The task: Please repeat, precisely as written, only the lines from the one containing "This screenshot has" through the last line of the records below, pictures omitted.

Saved data entries
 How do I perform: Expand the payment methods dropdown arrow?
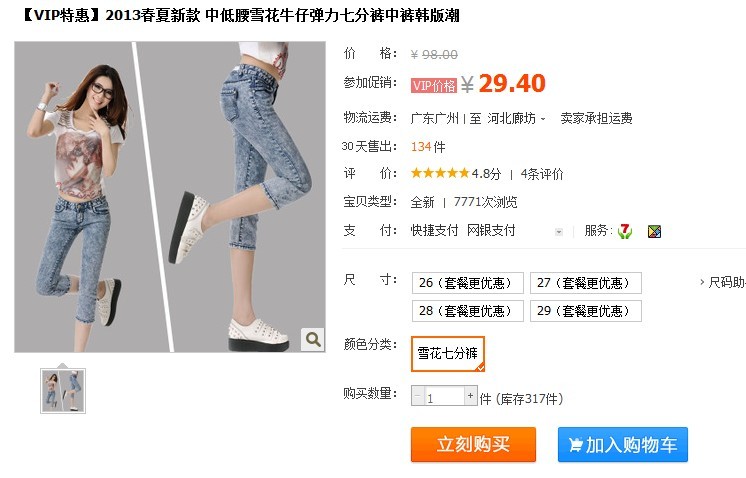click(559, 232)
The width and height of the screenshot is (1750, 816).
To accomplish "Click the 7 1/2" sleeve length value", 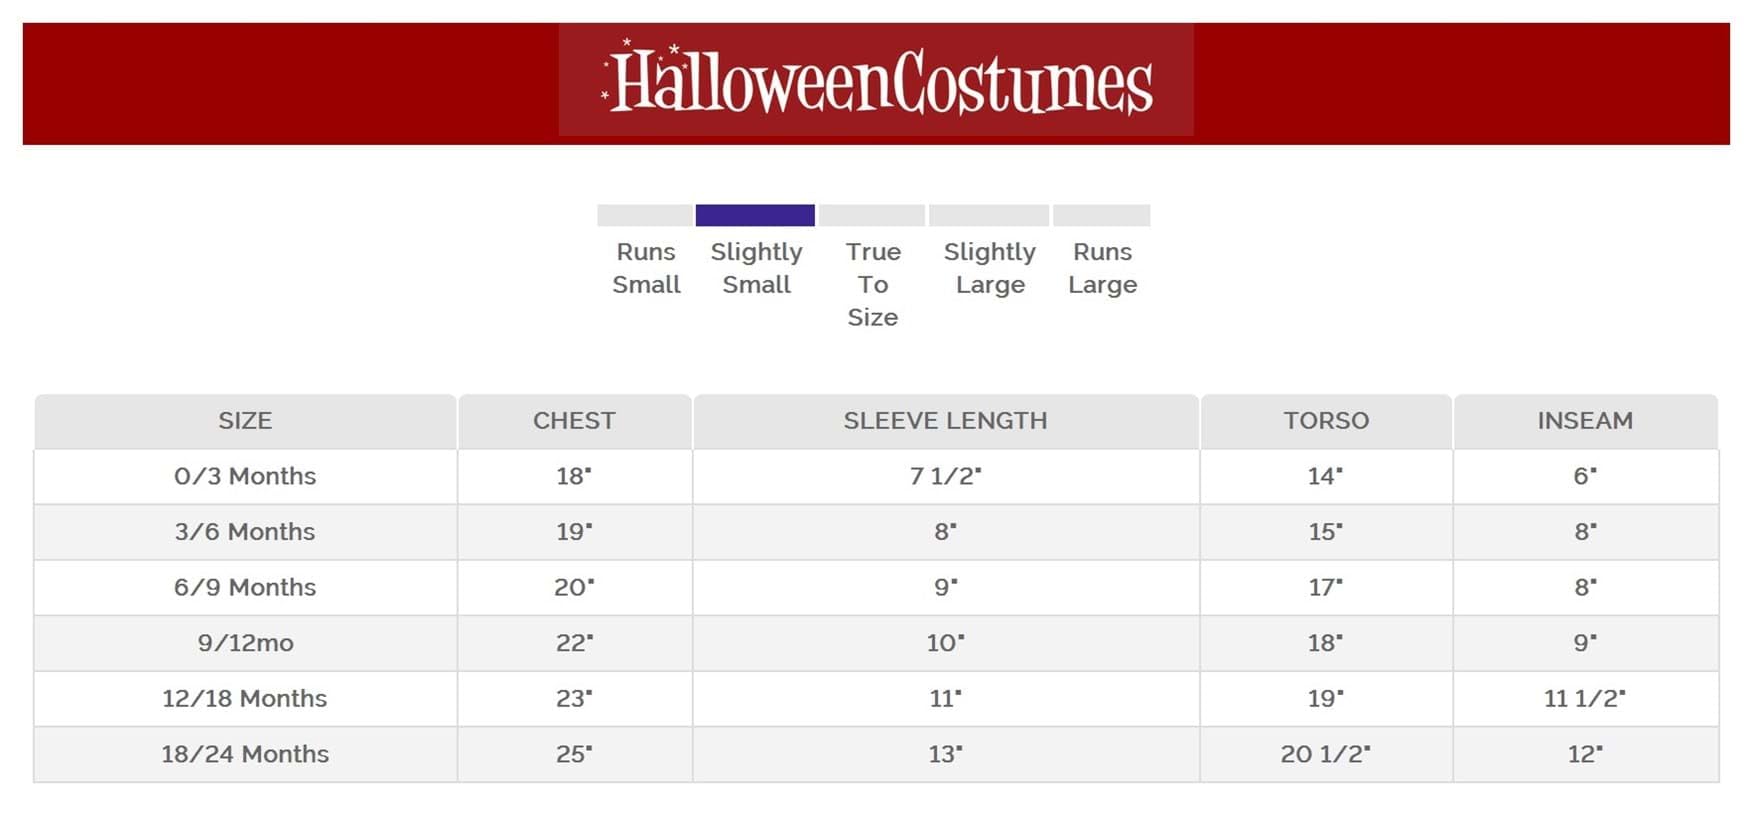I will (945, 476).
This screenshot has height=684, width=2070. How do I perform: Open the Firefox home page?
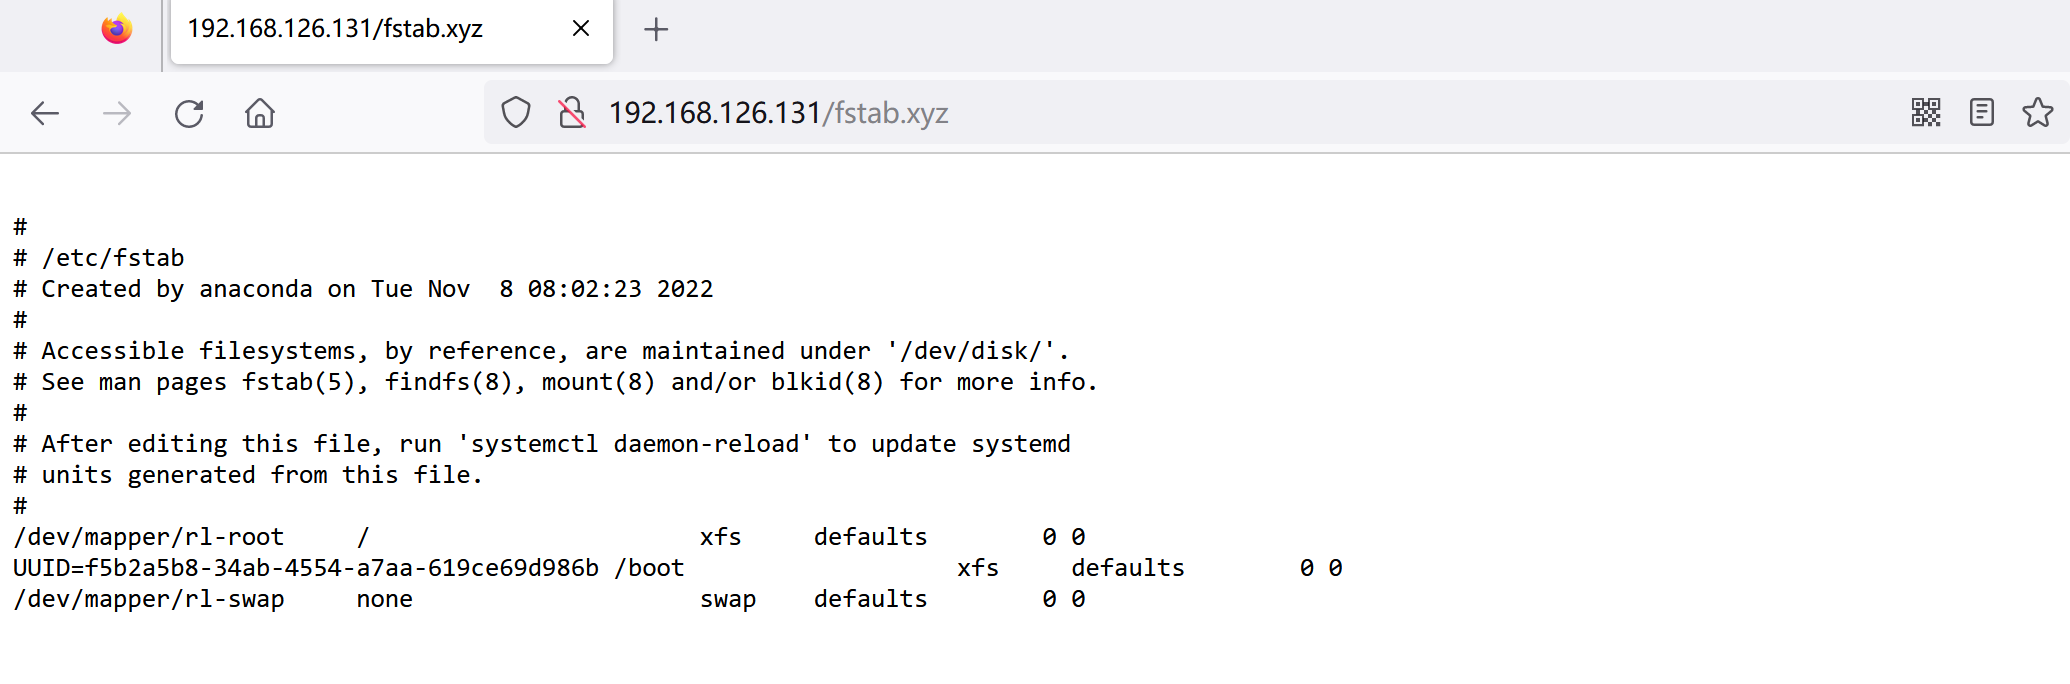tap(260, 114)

Written solution:
This screenshot has height=684, width=2070. How do I perform: Open the Firefox home page?
tap(260, 114)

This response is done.